All lines below containing "target" are to be listed.

Collected data entries:
◇ ◇ ◇ ◇

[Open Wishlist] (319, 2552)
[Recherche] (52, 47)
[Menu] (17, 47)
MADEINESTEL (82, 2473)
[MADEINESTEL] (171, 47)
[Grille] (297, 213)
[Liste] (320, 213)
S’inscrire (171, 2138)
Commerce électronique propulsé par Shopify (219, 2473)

◇ ◇ ◇ ◇

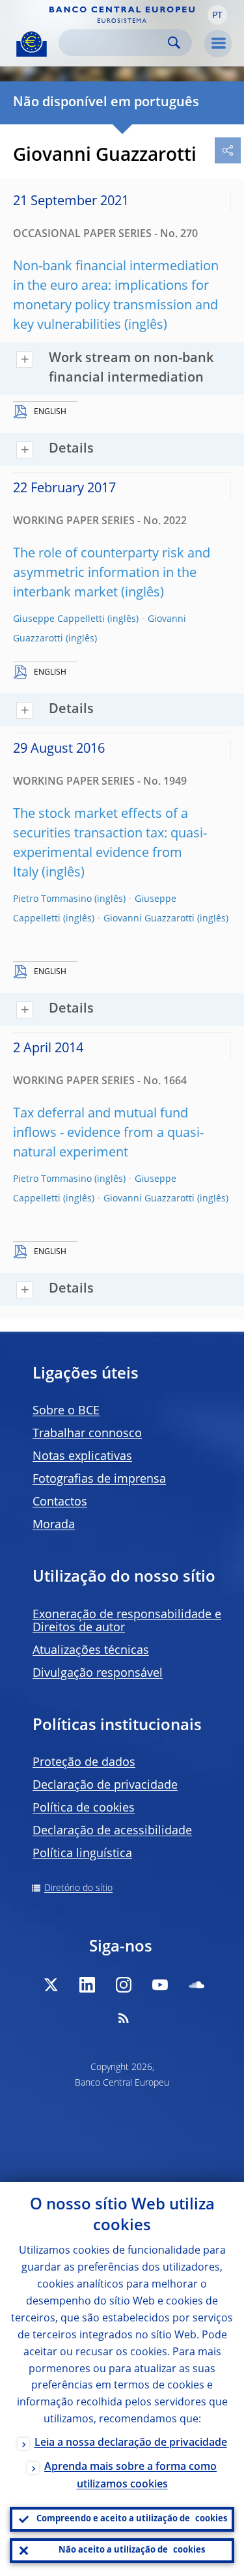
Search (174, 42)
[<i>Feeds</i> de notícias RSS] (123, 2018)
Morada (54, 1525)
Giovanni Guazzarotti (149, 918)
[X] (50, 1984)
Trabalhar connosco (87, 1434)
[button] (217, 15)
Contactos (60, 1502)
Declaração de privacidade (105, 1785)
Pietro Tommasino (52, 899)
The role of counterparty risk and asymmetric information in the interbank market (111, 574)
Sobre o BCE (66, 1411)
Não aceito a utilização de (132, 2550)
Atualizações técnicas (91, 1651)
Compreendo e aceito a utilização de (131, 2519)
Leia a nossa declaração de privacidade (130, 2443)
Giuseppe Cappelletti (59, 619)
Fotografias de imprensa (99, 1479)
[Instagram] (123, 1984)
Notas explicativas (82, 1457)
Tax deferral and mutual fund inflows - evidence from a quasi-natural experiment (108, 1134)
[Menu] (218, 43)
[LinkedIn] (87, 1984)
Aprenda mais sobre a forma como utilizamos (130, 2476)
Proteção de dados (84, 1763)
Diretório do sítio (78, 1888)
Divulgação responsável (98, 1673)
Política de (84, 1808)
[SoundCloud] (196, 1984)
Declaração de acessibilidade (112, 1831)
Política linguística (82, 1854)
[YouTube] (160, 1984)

◇ ◇ ◇ ◇

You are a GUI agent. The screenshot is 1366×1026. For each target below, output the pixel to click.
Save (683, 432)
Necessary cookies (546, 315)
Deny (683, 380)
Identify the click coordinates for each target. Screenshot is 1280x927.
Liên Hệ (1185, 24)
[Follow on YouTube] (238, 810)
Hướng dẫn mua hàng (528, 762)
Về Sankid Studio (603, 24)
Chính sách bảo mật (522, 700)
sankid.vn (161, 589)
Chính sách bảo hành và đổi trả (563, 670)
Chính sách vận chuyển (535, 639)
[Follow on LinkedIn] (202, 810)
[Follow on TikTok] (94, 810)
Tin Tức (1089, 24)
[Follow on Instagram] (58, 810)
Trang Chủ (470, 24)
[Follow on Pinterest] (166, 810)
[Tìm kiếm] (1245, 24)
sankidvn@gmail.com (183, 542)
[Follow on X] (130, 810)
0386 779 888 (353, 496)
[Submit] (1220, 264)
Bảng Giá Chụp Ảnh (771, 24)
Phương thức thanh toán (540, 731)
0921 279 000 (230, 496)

◇ ◇ ◇ ◇

Output
You are a GUI agent. The screenshot is 1366×1026. For each target below, output the pixel to click.
Identify the click coordinates for each target. Screenshot is 1280x927.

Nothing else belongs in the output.